- YOUR INSTRUCTIONS -
Could you repeat the Haworth excerpt word for word, starting at "The arguably tongue-in-cheek" and going up to and including "19th century conditions!"?

More reactions to the book
Crap Towns Returns. From the
Keighley News:
Most people wouldn’t automatically associate a popular, picturesque tourist village with a list of what are supposedly the ‘worst’ towns in Britain.
Nevertheless, step forward... Haworth. It has been unflatteringly rated as the 18th “cra**est” town in a new book, entitled Cra* Towns Returns.
The startling entry for the famous village begins: “The Brontë sisters, it’s fair to say, were miserable. Their brother, Branwell, was suicidally self-destructive. Why? They lived in Haworth.”
The arguably tongue-in-cheek write-up doesn’t get much better, lambasting Haworth for killing off the Brontë sisters with its unsanitary 19th century conditions!
It adds: “I know it sounds unfair to criticise the town for something it did to folk who died almost two centuries ago. But then, in Haworth, they’re still doing everything they can to make it feel like it’s still the 1850s. Short of poisoning the water…”.

- STORED DATA -
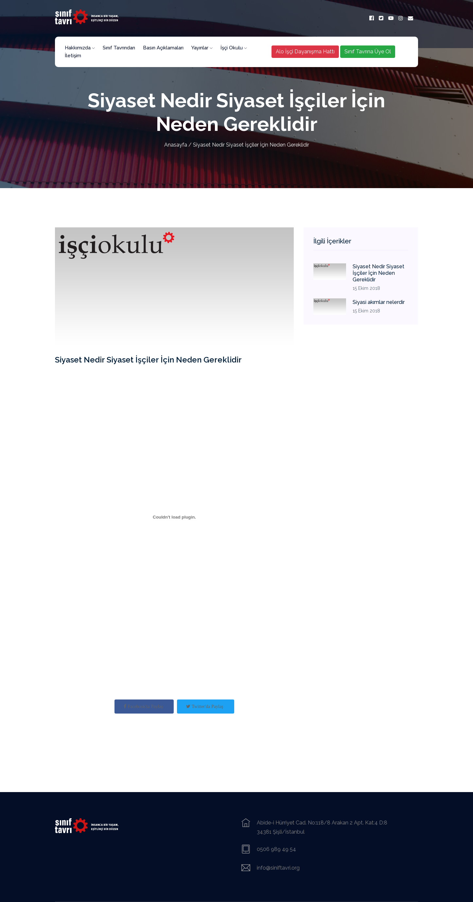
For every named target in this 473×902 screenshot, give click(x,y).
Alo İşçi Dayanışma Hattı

- WRITTEN ANSWER -
The arguably tongue-in-cheek write-up doesn’t get much better, lambasting Haworth for killing off the Brontë sisters with its unsanitary 19th century conditions!